**Given text**
Associations of sleep patterns, Metabolic Dysfunction, and Genetic Susceptibility With Incident Crohn’s Disease and Ulcerative Colitis: A Prospective Cohort Study

Background Inflammatory bowel disease (IBD) is a chronic immune-mediated disorder with rising global incidence, yet early-life risk stratification remains limited. Sleep disturbances, metabolic dysfunction, and genetic susceptibility have each been implicated in IBD development, but their combined effects have not been comprehensively evaluated in large prospective populations. Methods We conducted a prospective cohort study including participants from the UK Biobank without IBD at baseline. A multidimensional sleep pattern score was constructed using self-reported sleep behaviors. Metabolic dysfunction was assessed using the triglyceride–glucose (TyG) index, and genetic susceptibility was quantified using polygenic risk scores (PRS) for IBD. Cox proportional hazards models were used to examine associations with incident Crohn’s disease (CD) and ulcerative colitis (UC), with stratified and interaction analyses across risk dimensions. Results During follow-up, unfavorable sleep patterns were associated with a higher risk of incident IBD, independent of sociodemographic and lifestyle factors. Participants with both poor sleep patterns and elevated TyG index exhibited the highest risk of incident IBD. Moreover, individuals with adverse sleep patterns and high genetic susceptibility demonstrated a pronounced elevation in IBD risk compared with those at low genetic risk. These associations were consistent across sensitivity analyses. Conclusions This large prospective study demonstrates that sleep patterns, metabolic dysfunction, and genetic susceptibility jointly contribute to IBD risk. Integrating behavioral, metabolic, and genetic dimensions may enable improved population-level risk stratification and support early preventive strategies for IBD.

**The task**
Decide whether each statement agrees with the abstract on sleep and inflammatory bowel disease, and support each yes or no with the deciding words quoted from it.
1. The study included participants from the UK Biobank who did not have IBD at baseline.
2. Metabolic dysfunction was measured with polygenic risk scores.
3. The sleep pattern score was built from clinical sleep recordings.
Rely only on the abstract about sleep and inflammatory bowel disease.

**Supplied information**
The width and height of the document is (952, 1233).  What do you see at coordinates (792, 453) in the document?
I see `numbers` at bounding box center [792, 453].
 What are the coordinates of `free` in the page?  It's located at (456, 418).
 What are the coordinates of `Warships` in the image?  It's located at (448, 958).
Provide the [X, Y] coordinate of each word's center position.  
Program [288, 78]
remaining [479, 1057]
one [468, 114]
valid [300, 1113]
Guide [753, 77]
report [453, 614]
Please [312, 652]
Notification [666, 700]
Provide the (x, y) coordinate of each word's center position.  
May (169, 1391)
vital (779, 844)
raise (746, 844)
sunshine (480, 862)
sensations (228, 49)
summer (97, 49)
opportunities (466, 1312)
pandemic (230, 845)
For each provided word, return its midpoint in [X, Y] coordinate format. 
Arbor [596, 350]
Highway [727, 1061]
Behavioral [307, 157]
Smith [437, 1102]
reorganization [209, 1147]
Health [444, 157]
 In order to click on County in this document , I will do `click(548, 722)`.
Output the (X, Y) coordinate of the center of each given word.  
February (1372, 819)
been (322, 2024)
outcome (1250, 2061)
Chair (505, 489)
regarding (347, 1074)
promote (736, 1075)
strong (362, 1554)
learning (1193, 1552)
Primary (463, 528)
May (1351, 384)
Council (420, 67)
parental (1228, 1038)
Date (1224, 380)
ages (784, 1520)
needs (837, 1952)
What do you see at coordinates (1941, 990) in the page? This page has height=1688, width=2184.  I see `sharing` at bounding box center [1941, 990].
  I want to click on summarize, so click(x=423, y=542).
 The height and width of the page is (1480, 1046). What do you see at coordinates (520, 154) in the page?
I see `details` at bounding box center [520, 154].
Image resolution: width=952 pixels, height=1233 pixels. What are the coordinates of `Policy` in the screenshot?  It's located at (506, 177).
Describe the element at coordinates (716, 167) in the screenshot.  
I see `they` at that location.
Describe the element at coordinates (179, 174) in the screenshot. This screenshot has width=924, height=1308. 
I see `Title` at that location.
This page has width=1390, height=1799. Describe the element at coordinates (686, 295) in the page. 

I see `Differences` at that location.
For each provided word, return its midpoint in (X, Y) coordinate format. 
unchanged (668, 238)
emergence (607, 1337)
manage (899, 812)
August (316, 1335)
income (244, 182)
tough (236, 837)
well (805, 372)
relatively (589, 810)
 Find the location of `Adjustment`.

**Solution**
1. Yes: "including participants from the UK Biobank without IBD at baseline"
2. No: "Metabolic dysfunction was assessed using the triglyceride–glucose (TyG) index"
3. No: "A multidimensional sleep pattern score was constructed using self-reported sleep behaviors"